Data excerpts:
■ ■ ■ ■ ■

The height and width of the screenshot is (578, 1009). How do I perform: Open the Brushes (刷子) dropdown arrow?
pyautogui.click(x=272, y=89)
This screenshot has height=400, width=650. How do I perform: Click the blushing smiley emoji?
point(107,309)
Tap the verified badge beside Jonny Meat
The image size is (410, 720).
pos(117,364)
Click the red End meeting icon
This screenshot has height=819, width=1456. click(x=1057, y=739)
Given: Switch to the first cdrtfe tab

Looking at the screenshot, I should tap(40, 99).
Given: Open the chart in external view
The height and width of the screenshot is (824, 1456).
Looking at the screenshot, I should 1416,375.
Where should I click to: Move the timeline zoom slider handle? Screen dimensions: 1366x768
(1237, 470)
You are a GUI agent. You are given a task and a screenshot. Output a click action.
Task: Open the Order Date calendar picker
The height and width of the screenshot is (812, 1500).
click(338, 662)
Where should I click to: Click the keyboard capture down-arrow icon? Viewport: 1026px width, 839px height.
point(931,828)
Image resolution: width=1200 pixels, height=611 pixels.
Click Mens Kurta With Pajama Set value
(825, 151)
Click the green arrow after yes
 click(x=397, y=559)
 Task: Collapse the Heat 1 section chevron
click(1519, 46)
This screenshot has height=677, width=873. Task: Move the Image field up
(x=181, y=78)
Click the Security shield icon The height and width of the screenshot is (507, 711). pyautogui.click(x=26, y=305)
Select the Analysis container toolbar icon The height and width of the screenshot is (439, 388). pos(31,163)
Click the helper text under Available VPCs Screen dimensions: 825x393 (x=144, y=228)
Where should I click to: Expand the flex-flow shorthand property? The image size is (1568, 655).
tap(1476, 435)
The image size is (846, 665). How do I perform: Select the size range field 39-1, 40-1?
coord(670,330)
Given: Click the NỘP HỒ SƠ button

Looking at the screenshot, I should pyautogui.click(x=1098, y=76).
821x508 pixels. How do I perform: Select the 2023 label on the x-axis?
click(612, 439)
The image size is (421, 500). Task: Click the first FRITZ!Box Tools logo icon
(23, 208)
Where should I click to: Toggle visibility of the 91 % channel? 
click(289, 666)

■ ■ ■ ■ ■

Task objective: Please give the records again exactly as they are.

Output:
The height and width of the screenshot is (578, 1009). How do I perform: Open the Brushes (刷子) dropdown arrow?
pyautogui.click(x=272, y=89)
This screenshot has height=400, width=650. How do I perform: Click the blushing smiley emoji?
point(107,309)
Tap the verified badge beside Jonny Meat
The image size is (410, 720).
pos(117,364)
Click the red End meeting icon
This screenshot has height=819, width=1456. click(x=1057, y=739)
Given: Switch to the first cdrtfe tab

Looking at the screenshot, I should tap(40, 99).
Given: Open the chart in external view
The height and width of the screenshot is (824, 1456).
Looking at the screenshot, I should 1416,375.
Where should I click to: Move the timeline zoom slider handle? Screen dimensions: 1366x768
(1237, 470)
You are a GUI agent. You are given a task and a screenshot. Output a click action.
Task: Open the Order Date calendar picker
The height and width of the screenshot is (812, 1500).
click(338, 662)
Where should I click to: Click the keyboard capture down-arrow icon? Viewport: 1026px width, 839px height.
point(931,828)
Image resolution: width=1200 pixels, height=611 pixels.
Click Mens Kurta With Pajama Set value
(825, 151)
Click the green arrow after yes
 click(x=397, y=559)
 Task: Collapse the Heat 1 section chevron
click(1519, 46)
This screenshot has height=677, width=873. Task: Move the Image field up
(x=181, y=78)
Click the Security shield icon The height and width of the screenshot is (507, 711). pyautogui.click(x=26, y=305)
Select the Analysis container toolbar icon The height and width of the screenshot is (439, 388). pos(31,163)
Click the helper text under Available VPCs Screen dimensions: 825x393 (x=144, y=228)
Where should I click to: Expand the flex-flow shorthand property? The image size is (1568, 655).
tap(1476, 435)
The image size is (846, 665). How do I perform: Select the size range field 39-1, 40-1?
coord(670,330)
Given: Click the NỘP HỒ SƠ button

Looking at the screenshot, I should pyautogui.click(x=1098, y=76).
821x508 pixels. How do I perform: Select the 2023 label on the x-axis?
click(612, 439)
The image size is (421, 500). Task: Click the first FRITZ!Box Tools logo icon
(23, 208)
Where should I click to: Toggle visibility of the 91 % channel? 
click(289, 666)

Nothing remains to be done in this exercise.